Please reproduce the following items verbatim, line for line.

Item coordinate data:
______________________________

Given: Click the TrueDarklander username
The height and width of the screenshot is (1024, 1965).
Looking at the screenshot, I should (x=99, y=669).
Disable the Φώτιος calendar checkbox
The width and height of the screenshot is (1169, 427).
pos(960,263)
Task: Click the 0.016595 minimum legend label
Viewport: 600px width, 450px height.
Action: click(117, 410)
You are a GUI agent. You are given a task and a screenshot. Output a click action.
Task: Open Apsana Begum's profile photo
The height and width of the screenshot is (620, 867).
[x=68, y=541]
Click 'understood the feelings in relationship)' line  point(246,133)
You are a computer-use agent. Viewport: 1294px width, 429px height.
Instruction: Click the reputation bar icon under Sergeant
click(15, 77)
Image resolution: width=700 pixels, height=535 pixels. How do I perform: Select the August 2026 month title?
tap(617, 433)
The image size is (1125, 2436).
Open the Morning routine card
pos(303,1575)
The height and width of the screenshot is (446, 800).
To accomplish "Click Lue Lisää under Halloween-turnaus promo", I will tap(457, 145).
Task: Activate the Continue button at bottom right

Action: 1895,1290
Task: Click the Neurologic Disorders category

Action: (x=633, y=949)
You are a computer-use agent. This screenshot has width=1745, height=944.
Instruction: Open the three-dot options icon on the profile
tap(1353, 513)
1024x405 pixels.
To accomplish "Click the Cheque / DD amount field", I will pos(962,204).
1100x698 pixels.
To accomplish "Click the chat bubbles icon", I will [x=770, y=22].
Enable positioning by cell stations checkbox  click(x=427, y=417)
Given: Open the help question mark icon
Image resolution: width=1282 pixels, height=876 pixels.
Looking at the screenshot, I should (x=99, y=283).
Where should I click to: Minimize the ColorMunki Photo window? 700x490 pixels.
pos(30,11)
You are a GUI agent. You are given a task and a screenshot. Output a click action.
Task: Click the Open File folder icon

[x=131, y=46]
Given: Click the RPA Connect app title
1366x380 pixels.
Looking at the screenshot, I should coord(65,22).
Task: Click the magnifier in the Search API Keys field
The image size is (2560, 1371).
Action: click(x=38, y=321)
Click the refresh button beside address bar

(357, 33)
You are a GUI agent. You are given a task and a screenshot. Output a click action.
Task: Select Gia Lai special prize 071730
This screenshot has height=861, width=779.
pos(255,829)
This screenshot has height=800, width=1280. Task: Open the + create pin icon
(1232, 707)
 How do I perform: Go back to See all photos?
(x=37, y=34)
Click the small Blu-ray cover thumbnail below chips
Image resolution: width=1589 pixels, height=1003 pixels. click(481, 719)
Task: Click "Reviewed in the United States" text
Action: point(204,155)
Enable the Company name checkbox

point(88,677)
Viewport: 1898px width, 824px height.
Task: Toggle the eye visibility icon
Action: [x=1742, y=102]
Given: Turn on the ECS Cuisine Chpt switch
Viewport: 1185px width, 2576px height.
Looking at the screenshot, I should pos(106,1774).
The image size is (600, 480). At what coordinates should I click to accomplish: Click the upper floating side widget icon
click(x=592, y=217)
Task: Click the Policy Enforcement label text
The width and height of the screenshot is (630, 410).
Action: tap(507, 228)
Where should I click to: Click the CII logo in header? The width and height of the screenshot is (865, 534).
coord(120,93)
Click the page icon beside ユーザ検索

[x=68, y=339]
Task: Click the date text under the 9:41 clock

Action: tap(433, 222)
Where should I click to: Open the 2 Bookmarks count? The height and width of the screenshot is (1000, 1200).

______________________________

RESPONSE BELOW:
Given: Click the TrueDarklander username
The height and width of the screenshot is (1024, 1965).
Looking at the screenshot, I should (x=99, y=669).
Disable the Φώτιος calendar checkbox
The width and height of the screenshot is (1169, 427).
pos(960,263)
Task: Click the 0.016595 minimum legend label
Viewport: 600px width, 450px height.
Action: click(117, 410)
You are a GUI agent. You are given a task and a screenshot. Output a click action.
Task: Open Apsana Begum's profile photo
The height and width of the screenshot is (620, 867).
[x=68, y=541]
Click 'understood the feelings in relationship)' line  point(246,133)
You are a computer-use agent. Viewport: 1294px width, 429px height.
Instruction: Click the reputation bar icon under Sergeant
click(15, 77)
Image resolution: width=700 pixels, height=535 pixels. How do I perform: Select the August 2026 month title?
tap(617, 433)
The image size is (1125, 2436).
Open the Morning routine card
pos(303,1575)
The height and width of the screenshot is (446, 800).
To accomplish "Click Lue Lisää under Halloween-turnaus promo", I will tap(457, 145).
Task: Activate the Continue button at bottom right

Action: 1895,1290
Task: Click the Neurologic Disorders category

Action: (x=633, y=949)
You are a computer-use agent. This screenshot has width=1745, height=944.
Instruction: Open the three-dot options icon on the profile
tap(1353, 513)
1024x405 pixels.
To accomplish "Click the Cheque / DD amount field", I will pos(962,204).
1100x698 pixels.
To accomplish "Click the chat bubbles icon", I will [x=770, y=22].
Enable positioning by cell stations checkbox  click(x=427, y=417)
Given: Open the help question mark icon
Image resolution: width=1282 pixels, height=876 pixels.
Looking at the screenshot, I should (x=99, y=283).
Where should I click to: Minimize the ColorMunki Photo window? 700x490 pixels.
pos(30,11)
You are a GUI agent. You are given a task and a screenshot. Output a click action.
Task: Click the Open File folder icon

[x=131, y=46]
Given: Click the RPA Connect app title
1366x380 pixels.
Looking at the screenshot, I should coord(65,22).
Task: Click the magnifier in the Search API Keys field
The image size is (2560, 1371).
Action: click(x=38, y=321)
Click the refresh button beside address bar

(357, 33)
You are a GUI agent. You are given a task and a screenshot. Output a click action.
Task: Select Gia Lai special prize 071730
This screenshot has height=861, width=779.
pos(255,829)
This screenshot has height=800, width=1280. Task: Open the + create pin icon
(1232, 707)
 How do I perform: Go back to See all photos?
(x=37, y=34)
Click the small Blu-ray cover thumbnail below chips
Image resolution: width=1589 pixels, height=1003 pixels. click(481, 719)
Task: Click "Reviewed in the United States" text
Action: point(204,155)
Enable the Company name checkbox

point(88,677)
Viewport: 1898px width, 824px height.
Task: Toggle the eye visibility icon
Action: [x=1742, y=102]
Given: Turn on the ECS Cuisine Chpt switch
Viewport: 1185px width, 2576px height.
Looking at the screenshot, I should pos(106,1774).
The image size is (600, 480). At what coordinates should I click to accomplish: Click the upper floating side widget icon
click(x=592, y=217)
Task: Click the Policy Enforcement label text
The width and height of the screenshot is (630, 410).
Action: tap(507, 228)
Where should I click to: Click the CII logo in header? The width and height of the screenshot is (865, 534).
coord(120,93)
Click the page icon beside ユーザ検索

[x=68, y=339]
Task: Click the date text under the 9:41 clock

Action: tap(433, 222)
Where should I click to: Open the 2 Bookmarks count? The height and width of the screenshot is (1000, 1200).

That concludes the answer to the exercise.